L’archéologie, cette science qui contribue à fabriquer l’histoire
Aujourd’hui, l’archéologie peut aussi bien s’intéresser à une nécropole mérovingienne qu’à un site de la Seconde guerre mondiale. Dans ce contexte, qu’est-ce exactement que l’archéologie ? La réponse de Vincent Carpentier, chercheur à l’Institut national de recherches archéologiques préventives (INRAP) en Normandie.
-C’est une science qui contribue à l’élaboration des grands objets de mémoire. Pour ce faire, il s’agit de traiter de la façon la plus régulière possible les accumulations de traces concrètes enregistrées dans le sol d’un espace donné. Il s’agit ensuite de les interpréter selon une méthode donnée. Autrement dit : on met au jour des éléments, on les enregistre, on les conserve pour en faire un document avant de les interpréter.
-Vous parlez de science. L’archéologie n’est-elle pas plutôt une pratique ?
-L’archéologie est devenue une science grâce à l’archéologie préventive qui a multiplié les découvertes. On a ainsi pu accumuler les données indispensables pour la recherche.
C’est une science fondée sur une observation factuelle, cousine de l’histoire, qui pose des questions et cherche à y répondre. Sur certains sujets, on doit se passer de l’histoire. Notamment sur le Moyen Age, quand il n’y a pas d’archives écrites.
-Vous fouillez des sites du XXe, par exemple ceux du débarquement allié en 1944 dans votre région. L’archéologie n’est-elle pas réservée à des périodes beaucoup plus anciennes ?

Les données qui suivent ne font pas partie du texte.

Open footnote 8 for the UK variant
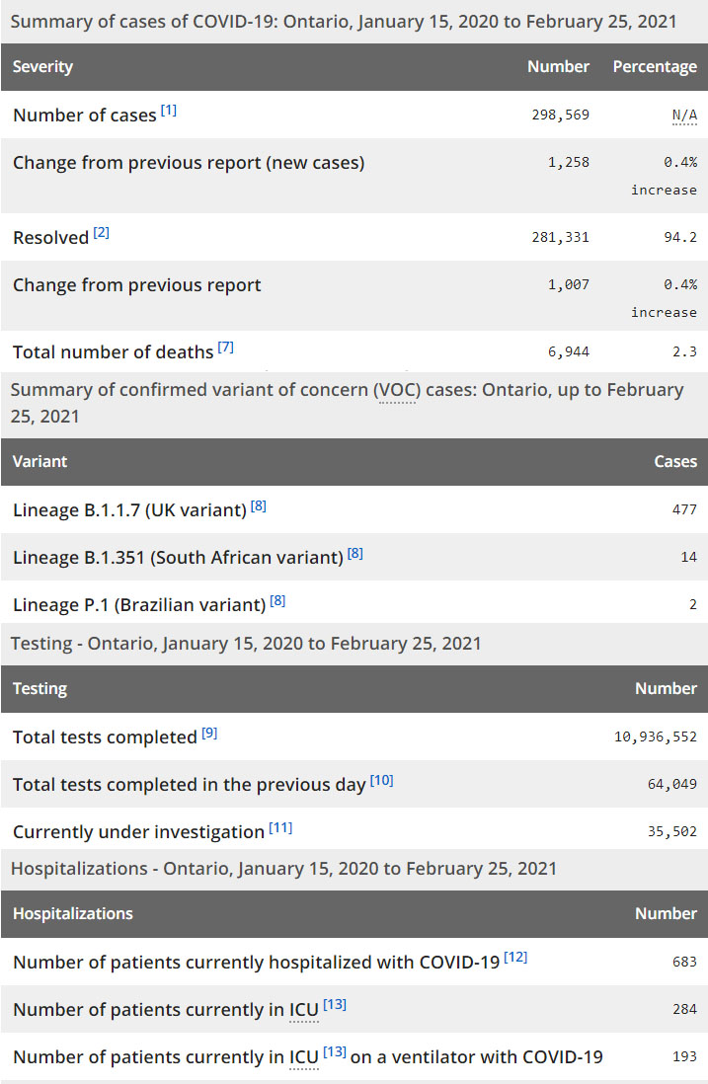 (x=259, y=505)
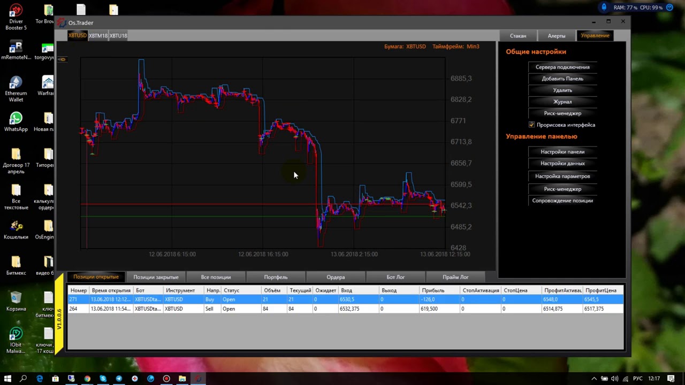
Task: Select the Позиции закрытые tab
Action: click(x=156, y=277)
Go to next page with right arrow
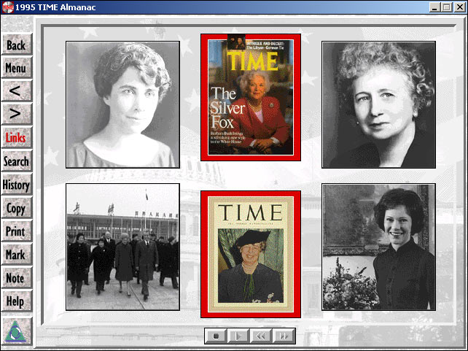Image resolution: width=468 pixels, height=351 pixels. coord(16,115)
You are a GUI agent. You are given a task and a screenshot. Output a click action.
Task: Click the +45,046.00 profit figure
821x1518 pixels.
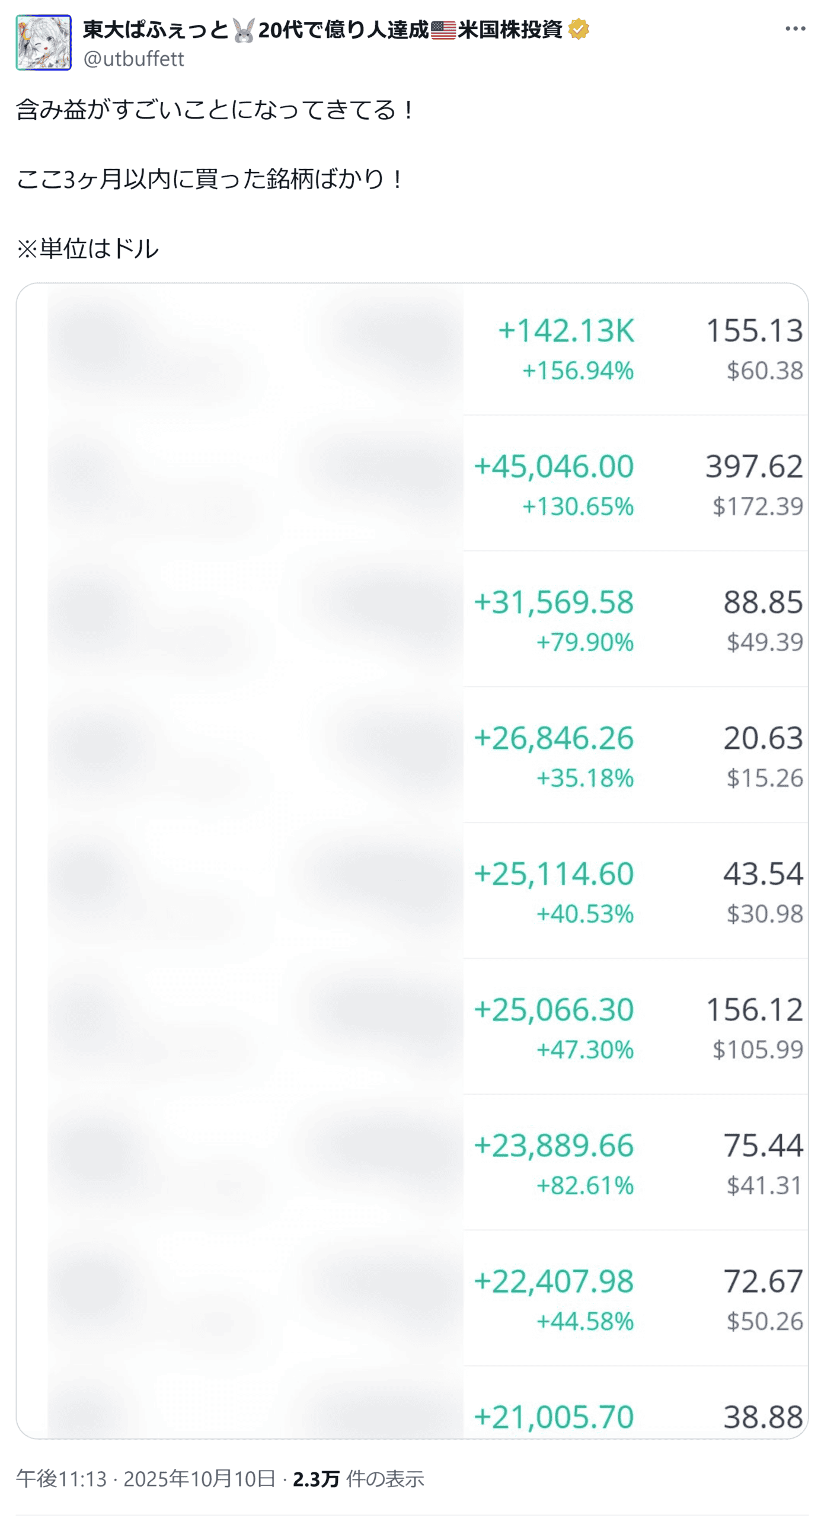pyautogui.click(x=554, y=466)
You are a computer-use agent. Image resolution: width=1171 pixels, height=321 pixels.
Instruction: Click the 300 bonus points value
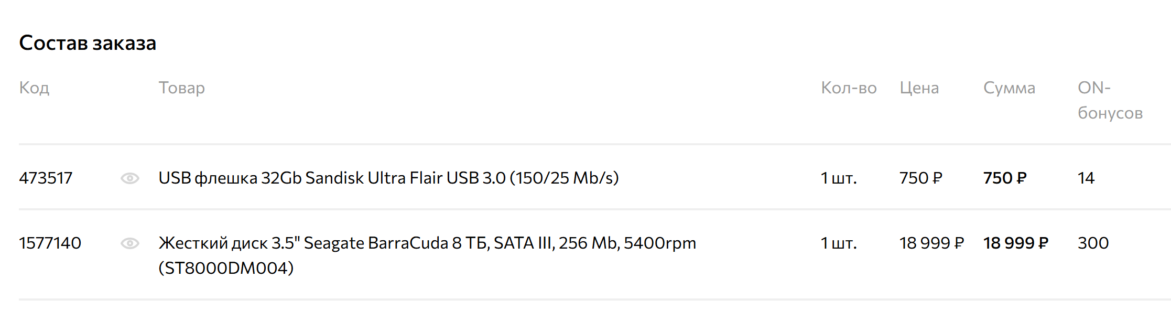tap(1093, 243)
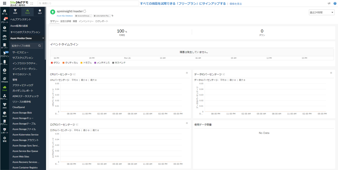
Task: Open the CPUパーセンテージ chart options menu
Action: tap(186, 73)
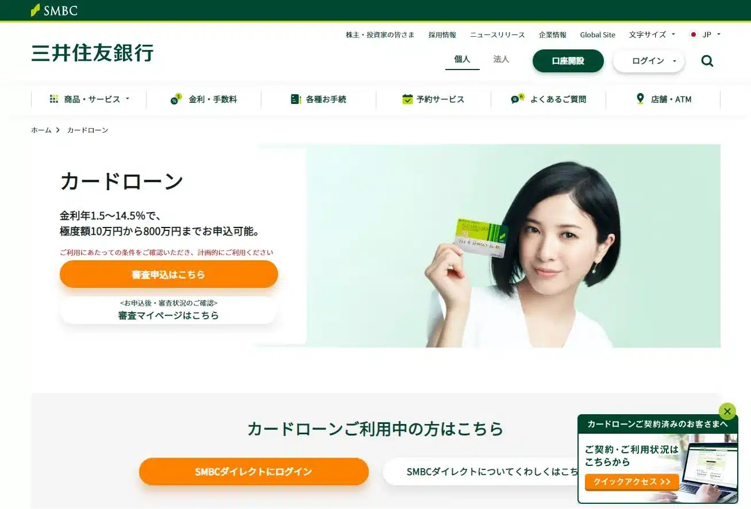Image resolution: width=751 pixels, height=509 pixels.
Task: Select the 個人 tab
Action: coord(462,59)
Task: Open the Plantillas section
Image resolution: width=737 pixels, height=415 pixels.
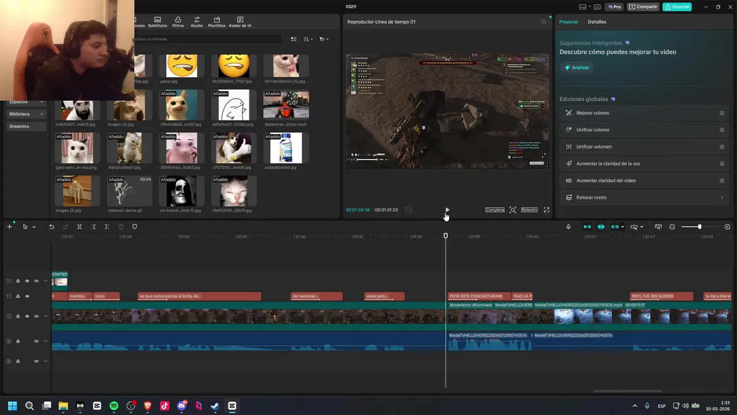Action: 216,22
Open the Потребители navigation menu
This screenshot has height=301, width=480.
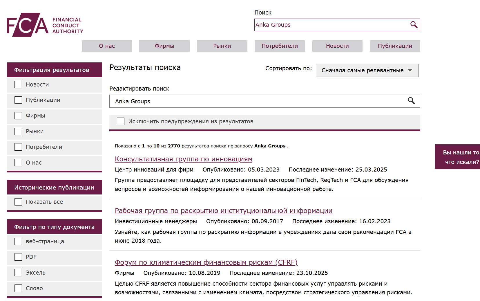[280, 46]
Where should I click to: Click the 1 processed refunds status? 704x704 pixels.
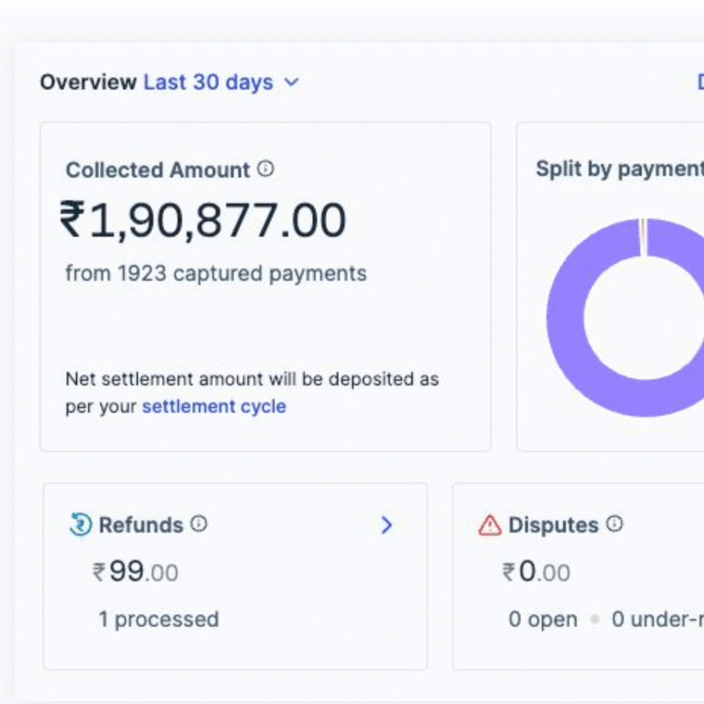(x=159, y=619)
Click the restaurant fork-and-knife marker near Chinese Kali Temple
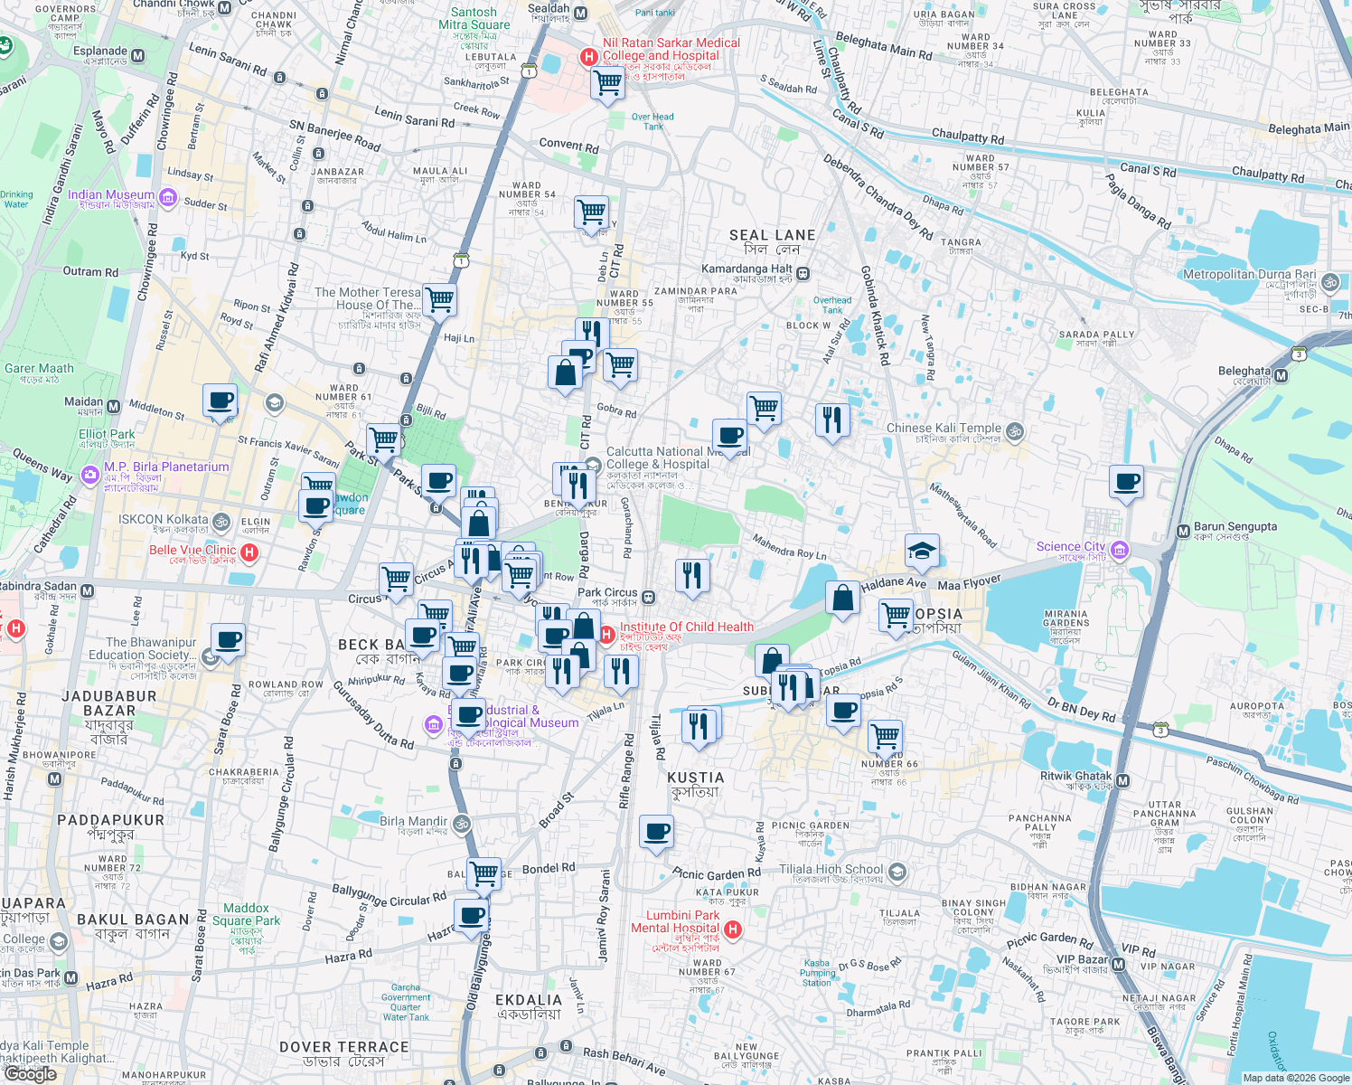 click(832, 420)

-Elle peut traiter toutes les périodes à condition qu’il y ait des traces. Ce qui pose des problèmes pour certaines époques. Par exemple pour celle des Vikings en Normandie, qui est l’un de mes objets d’étude. Alors que leur présence dans la région est absolument certaine, on trouve sur eux très peu de données, contrairement à la Grande-Bretagne. En fait, selon mon interprétation, une fois qu’ils se sont installés sur ce nouveau territoire et sont devenus des féodaux, leur passé de pillards s’est très vite effacé. Ce qui explique l’absence de traces et de marqueurs ethniques propres à cette population.
-Travailler sur les Vikings, ce n’est pas la même chose que travailler sur la Seconde guerre mondiale…
-On se retrouve sur les mêmes domaines. Ce qui change, c’est le processus de fouille, voire le contexte juridique quand il y a eu des crimes. Pour autant, l’acte de fouille reste le même. L’archéologue est un peu comme un chirurgien : il dissèque le plus régulièrement possible en dehors de tout aspect émotionnel. Une distanciation est indispensable : pour une période comme la Seconde guerre mondiale, on peut se sentir concerné pour des raisons familiales.
Fouiller les sites du débarquement permet, dans certains cas, de combler de grosses lacunes au niveau des sources : il faut savoir qu’en 1945 de nombreux documents écrits ont brûlé en Normandie.
-Pourquoi l’archéologie s’intéresse-t-elle au Débarquement ?
-Le débarquement allié a une portée internationale : on a alors commencé à résoudre par la violence cet évènement criminel de masse qu’était le nazisme. Au début du fil, il y a la Normandie, à l’autre bout Auschwitz. Les fouilles s’intéressent ainsi à une facette de cette gigantesque opération. L’archéologie contribue ainsi à la compréhension d’un épisode majeur de l’histoire contemporaine en établissant des faits objectifs, chronologiques, topographiques et stratigraphiques.
Aujourd’hui, on voit progressivement disparaître les traces physiques du Débarquement. Les derniers témoins sont en train de disparaître, comme le sable vitrifié ou les restes microscopiques d’éclats d’obus antipersonnel à Omaha Beach. Comme élément moteur, il y a aussi eu cette décision, prise par le ministère de la Culture en 2014, d’inscrire la recherche archéologique sur la Seconde guerre mondiale dans les programmes nationaux de la recherche archéologique. Cette décision a été définie comme le rattrapage d’un certain retard. Cela nous a amenés à fouiller une dizaine de sites dans la zone où est intervenue la 6e division aéroportée britannique, sur le flanc est du dispositif allié, au nord-est de Caen.
Il faut aussi tenir compte du fait que c’est un passé proche et douloureux, qui soulève encore beaucoup d’émotion. Mais dans le même temps, on constate une attente du public pour une autre représentation du conflit. Les gens veulent sortir des mémoriaux où on les a enfermés. L’archéologie tente de répondre à cette demande.